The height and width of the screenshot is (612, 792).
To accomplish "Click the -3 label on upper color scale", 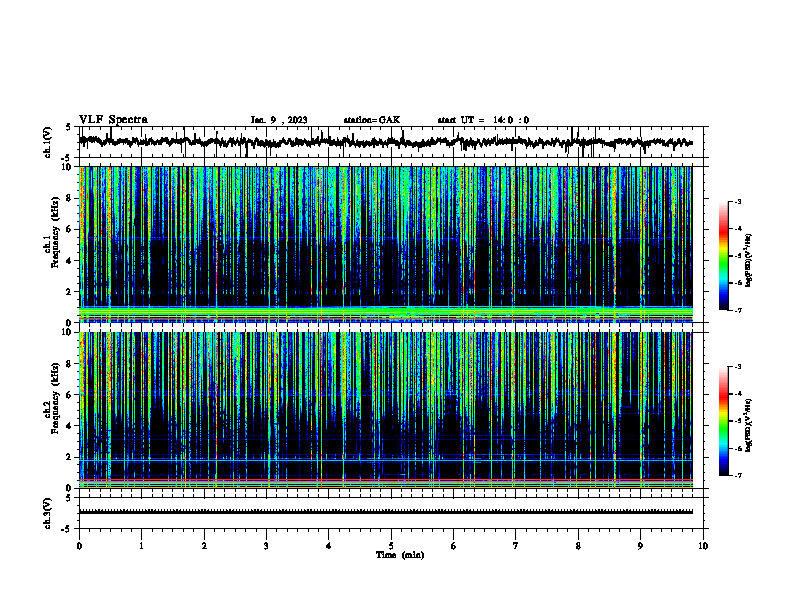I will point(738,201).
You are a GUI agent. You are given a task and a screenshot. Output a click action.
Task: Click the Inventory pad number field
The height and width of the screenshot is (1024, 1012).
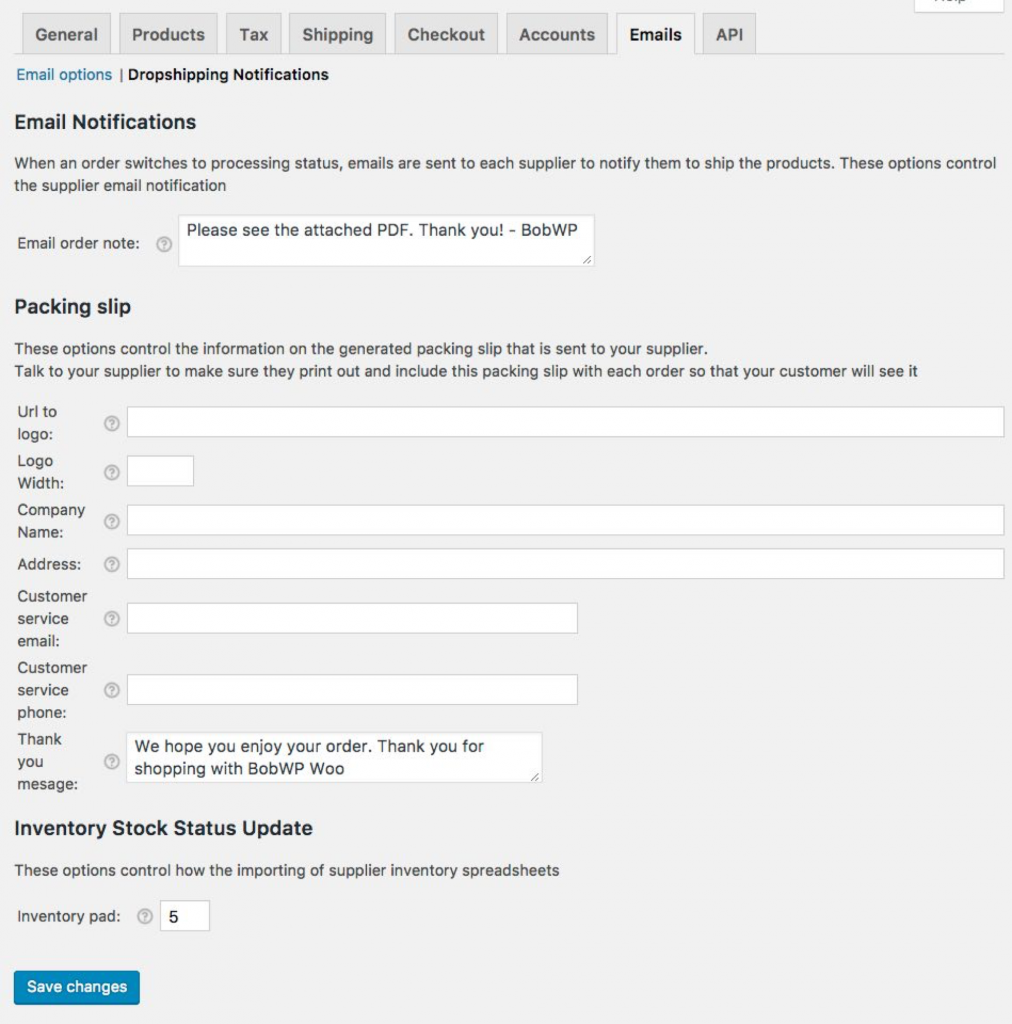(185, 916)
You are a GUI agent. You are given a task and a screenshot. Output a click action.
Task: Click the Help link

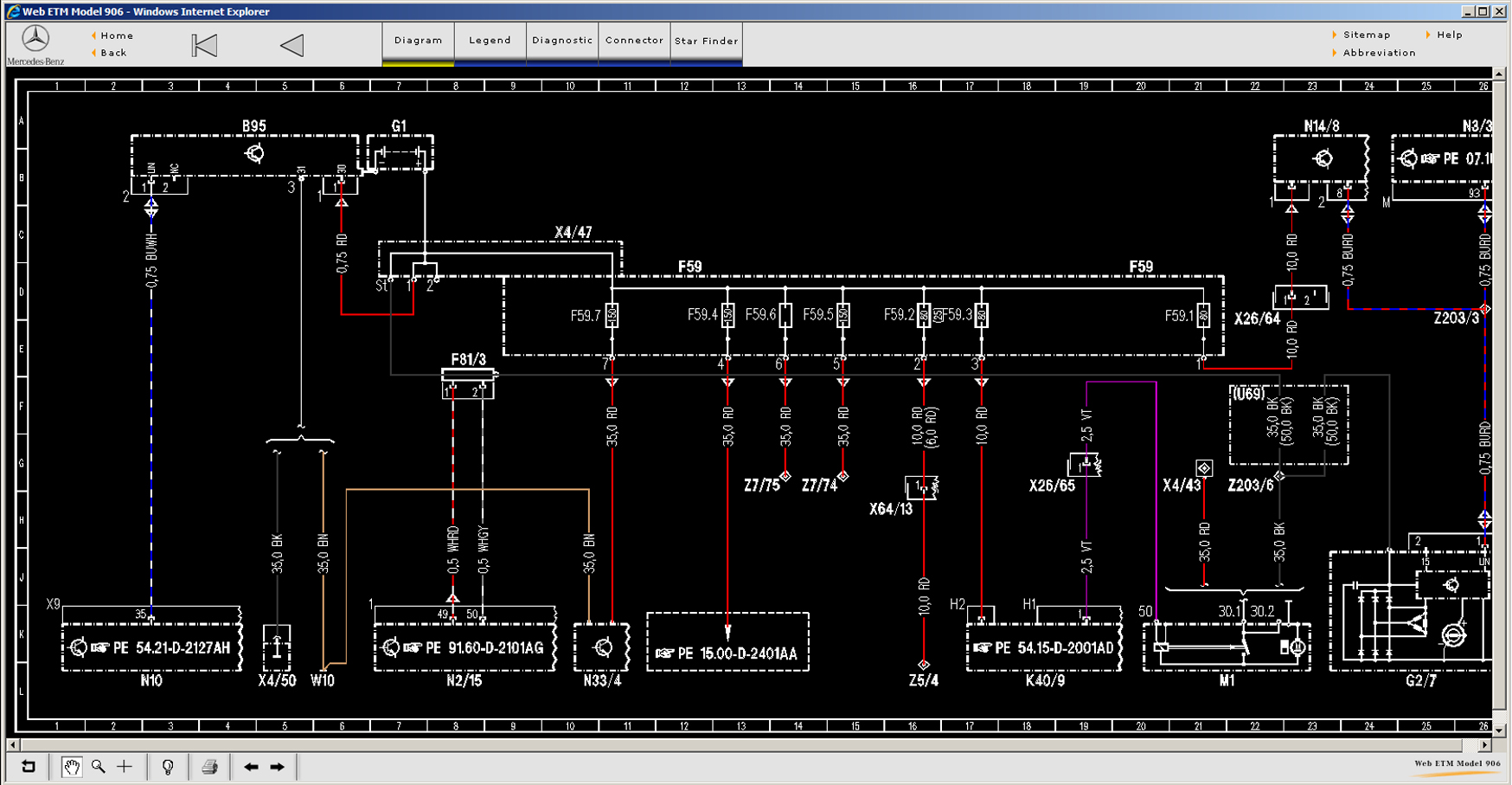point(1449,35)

_____

• _Exercise brief_
Find every line in the records that contains the word "screenshot" and copy each of those lines.

• _Result_
The height and width of the screenshot is (612, 792).
You are a GUI agent. You are given a task and a screenshot. Output a click action.
The height and width of the screenshot is (1024, 1012).
You are a GUI agent. You are given a task and a screenshot. Output a click action.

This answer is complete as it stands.